▶ [Passage shown]:
Now the apostolic occupation of St. Paul, on his fourth progress, within the Ægean sea, or in those parts north-west of Greece at this very period, would harmonise exactly with the position of Luke at Cesarea or Jerusalem, to establish that relative state of things. That is, Luke if so situated, could know nothing more of St. Paul, than his deliverance from the imprison

ment intelligence certain to reach him wherever he then was, as from Rome it would travel far and fast among the brethren every where that believed.

But this is not all. On our calculation of St. Paul's labours and progresses, by whom accompanied, and where employed, &c. it is very clear, that, consistently with other facts, the only time which can be allowed for Luke's writing the Acts and for giving publication to the work, must be fixed after the apostle's first and before his second imprisonment at Rome. Not only so: but wherever in that interval of time we are inclined to find a locality for Luke, we must find for him a situation also favourable to his acquiring more historical and local knowledge as to those transactions in the early part of the Acts, than he could have derived either from conversation with St. Paul or from having witnessed what was said and done only by that apostle.

With a view then to answer all the phenomena of the case, in the peculiarity of the time, in the appropriateness of situation, and let me add, in the neighbourhood also to Theophilus, what other supposition has been offered, bearing any pretension to the character of a just hypothesis?

Having looked all around for such a locality, I cannot discover any one else in the least degree probable: I can hardly indeed imagine any other, except that which the reader has already anticipated. In a word, for the reasons here suggested, Luke must have naturally sought the situation of Cesarea, so as to write the Acts of the Apostles, under the same advantageous circumstances, in which a few years before he had written the Gospel. And there also meeting with Theophilus, it may be having even expected to meet with him, in the same place, to Theophilus he properly addressed also the Acts of the Apostles.

From his dedicating, however, those works to Theophilus, we are by no means to conclude, that Luke originally drew up either the Gospel or the Acts with any partial view to the benefit of an individual, however eminent he might be. No doubt, those works were so far connected with his personal instruction, that before all others he might first enjoy the perusal, perhaps confidentially know of the composition, while in each case it was going on. Beyond this, all appropriation of either history to the enlightening of the mind of one person (whether Jew or Greek) is as improbable, à priori, as it is void of support from any intimation which internal evidence can bestow.

The entire history of Christianity, from the birth of Christ to a remarkable era in the labours of his most illustrious apostle, was a work divinely vouchsafed and secured as a blessing for all countries of the world. And naturally, therefore, at that day Luke, writing as a Greek for Greek readers generally, has given the least information where in general it was least required, in respect of Asia, Greece, Italy, and the most where it would most be wanted, in respect of Galilee, for instance, and Judea.

▶ [Data provided]:
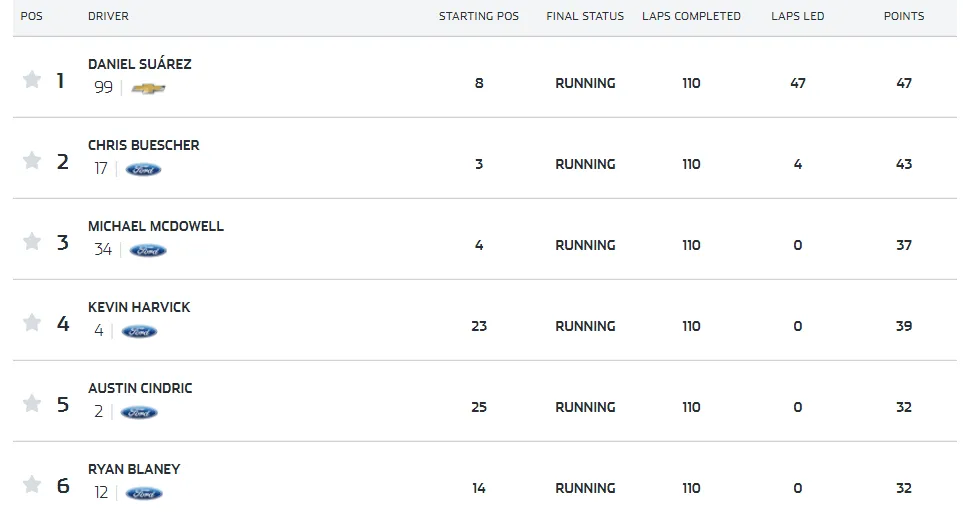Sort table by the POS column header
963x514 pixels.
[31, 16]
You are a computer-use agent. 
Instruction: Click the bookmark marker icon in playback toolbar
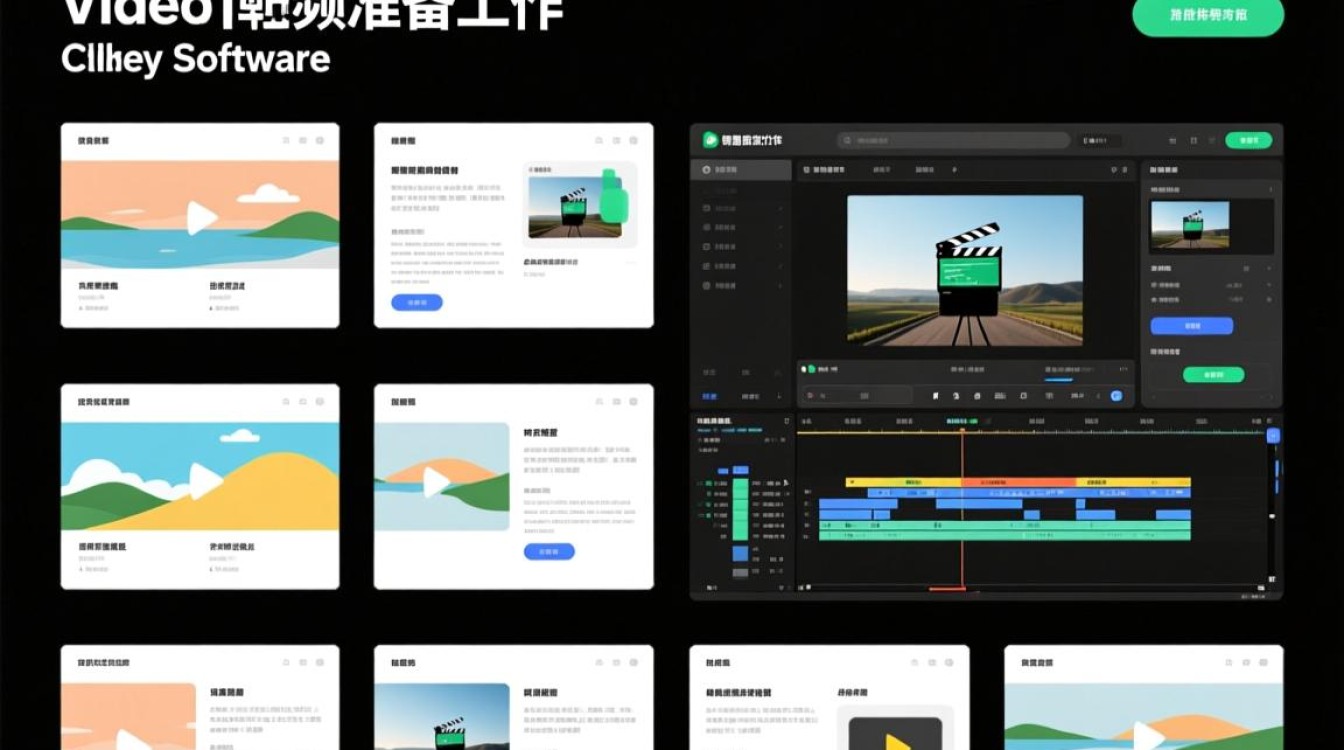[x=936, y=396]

==

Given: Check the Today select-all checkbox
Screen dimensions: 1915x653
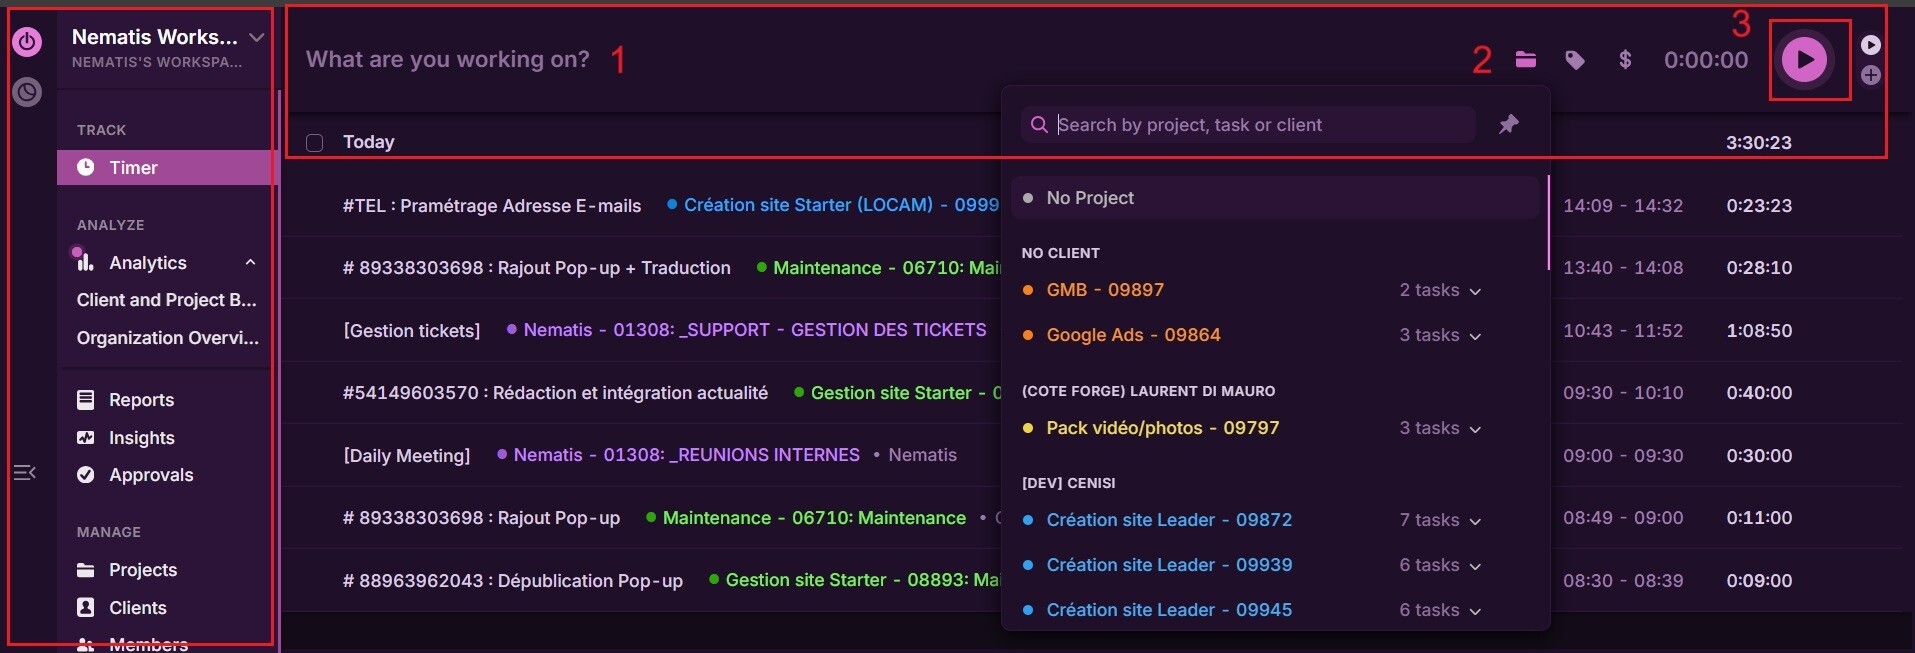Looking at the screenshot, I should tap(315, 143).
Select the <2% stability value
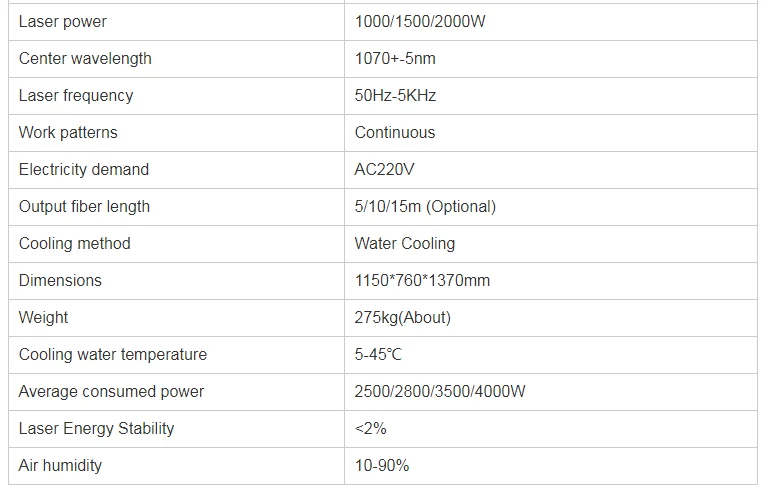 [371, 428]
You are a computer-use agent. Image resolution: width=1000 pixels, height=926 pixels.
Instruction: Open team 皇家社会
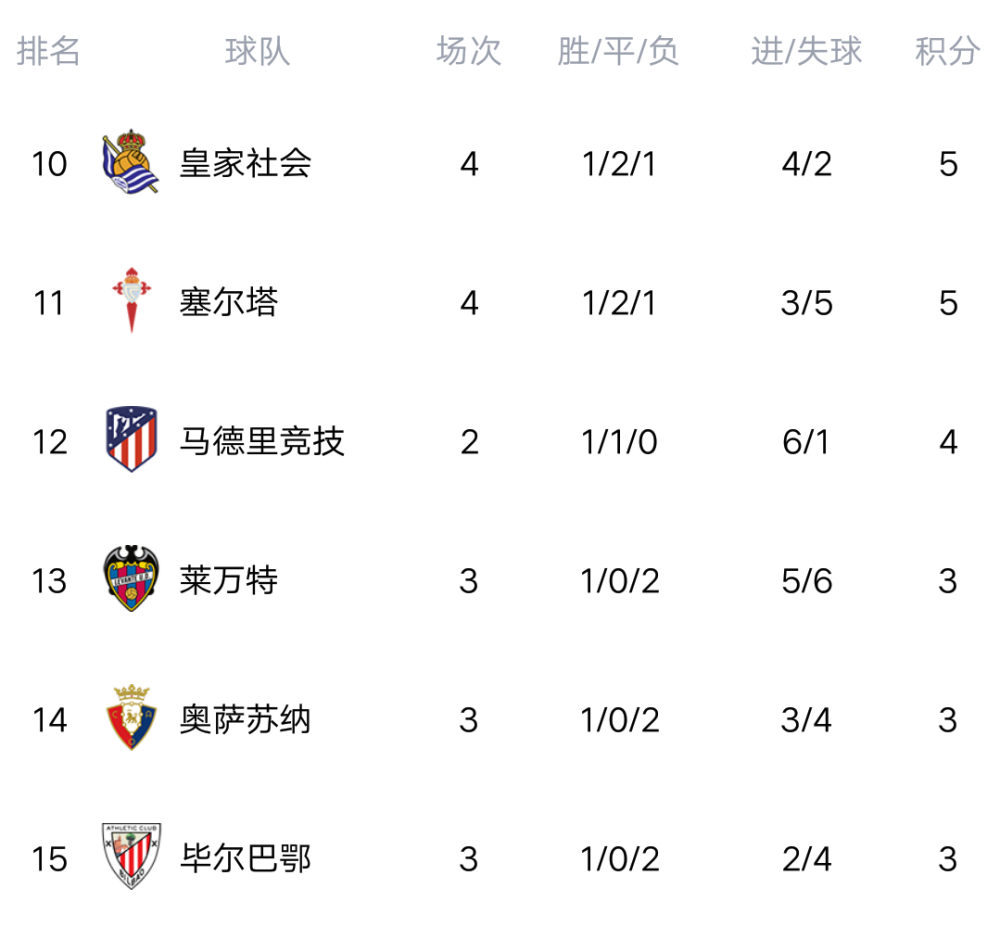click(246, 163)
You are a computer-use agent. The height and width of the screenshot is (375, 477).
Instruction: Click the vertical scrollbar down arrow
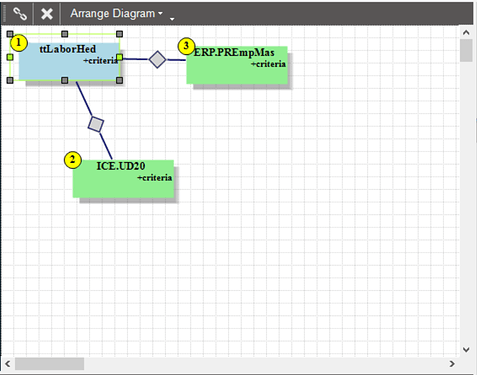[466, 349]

...

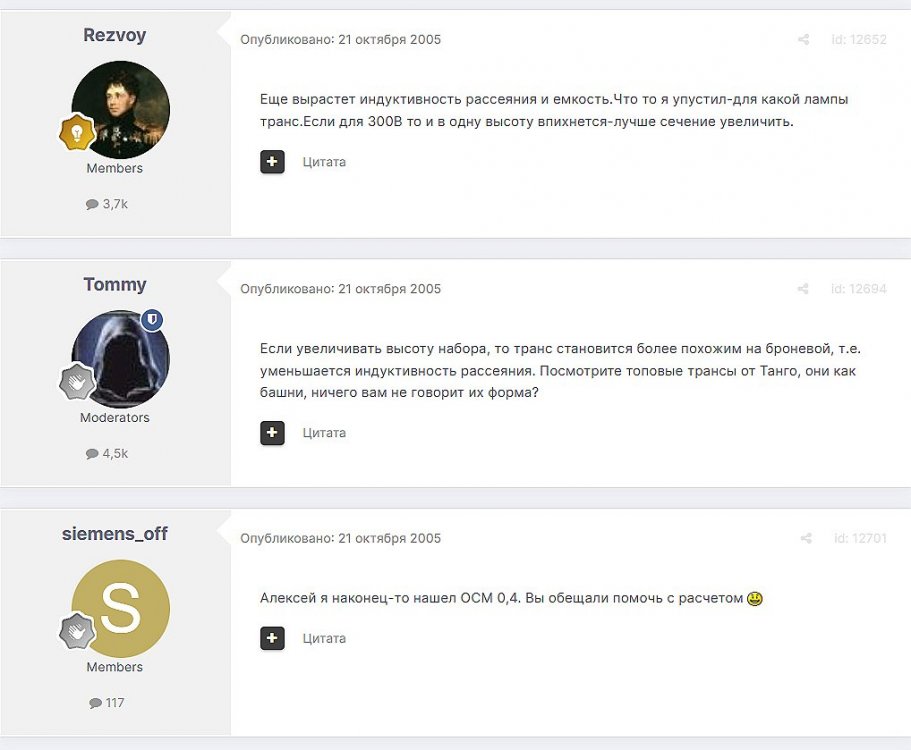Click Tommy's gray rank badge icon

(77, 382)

▶ [What needs to be done]: Update the passage on Luke and the Acts by writing it out again, starting at "With a view" and ending at "of the Apostles.", with "Cesarea" changed to "Caesarea". The lines are not needed for this work.

▶ [Full output]:
With a view then to answer all the phenomena of the case, in the peculiarity of the time, in the appropriateness of situation, and let me add, in the neighbourhood also to Theophilus, what other supposition has been offered, bearing any pretension to the character of a just hypothesis?

Having looked all around for such a locality, I cannot discover any one else in the least degree probable: I can hardly indeed imagine any other, except that which the reader has already anticipated. In a word, for the reasons here suggested, Luke must have naturally sought the situation of Caesarea, so as to write the Acts of the Apostles, under the same advantageous circumstances, in which a few years before he had written the Gospel. And there also meeting with Theophilus, it may be having even expected to meet with him, in the same place, to Theophilus he properly addressed also the Acts of the Apostles.